Corporal to Field Officer
- Author: Captain H.P.E. Phillips, MC, and Lieutenant-Colonel R. J. S. Langford
- Language: English
- Genre: Military manual
- Publisher: Copp Clark
- Publication date: 1925, (4th edition, 1940)
- Publication place: Canada
- Media type: Print (softcover, hardcover)
- Pages: Original 196, 4th edition 192

= Corporal to Field Officer =

Canadian Army reference work

Corporal to Field Officer, 4th Edition Up To Date was a reference work written by Captain H.P.E. Phillips, MC, and Lieutenant-Colonel R. J. S. Langford. It was designed for use by officers and NCOs in the Canadian Army to contain the essentials of all the army's other military manuals. Originally published in 1925, the 4th edition was in use at the beginning of and during World War II.

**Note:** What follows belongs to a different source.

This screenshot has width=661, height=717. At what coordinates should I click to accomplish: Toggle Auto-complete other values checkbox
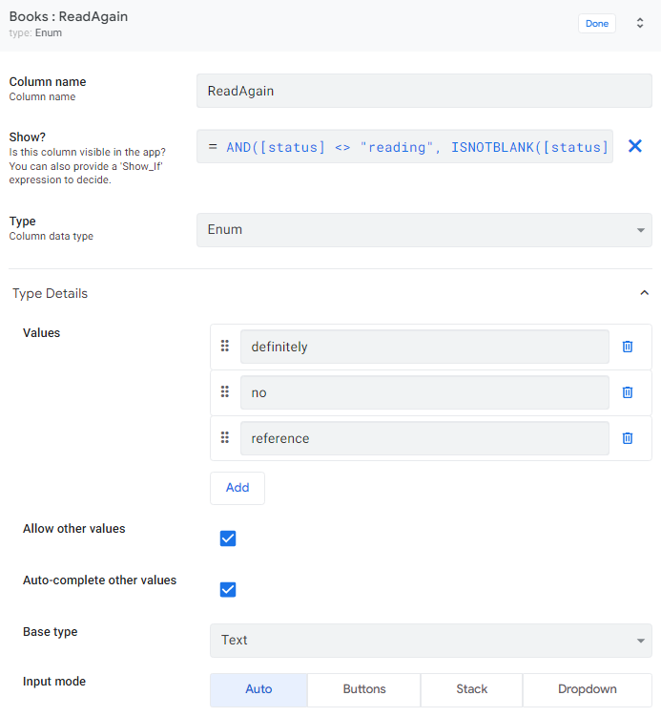pyautogui.click(x=228, y=589)
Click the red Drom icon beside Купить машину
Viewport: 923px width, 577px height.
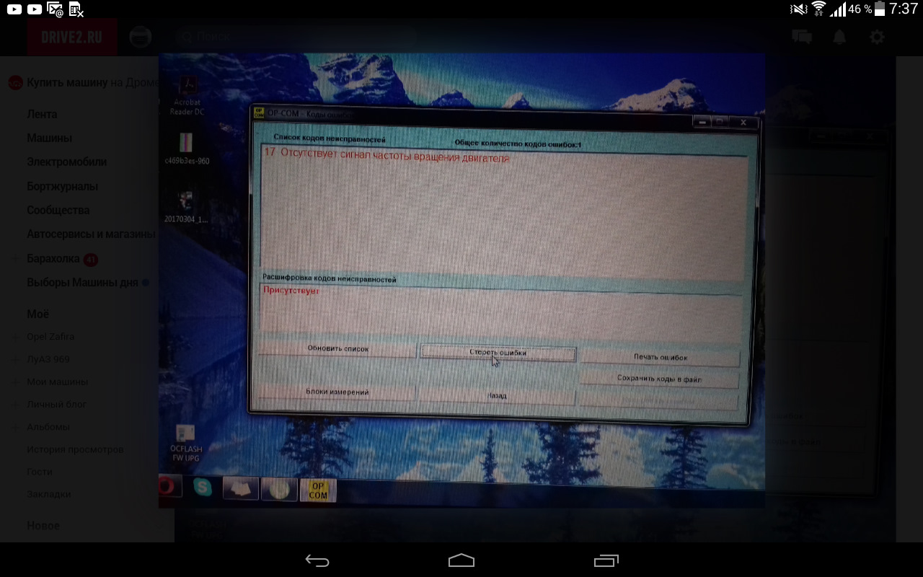coord(15,83)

Both Captain Phillips and Lieutenant Colonel Langford were officers of The Royal Canadian Regiment.

==Significance==
This edition presents the pre-Blitzkrieg military thinking and order of battle for the Canadian army. Besides being a reference work on how the officers of the day would handle certain situations, it is also a historical look at an army just changing from horse cavalry and foot battalions to tanks and all-arms formations.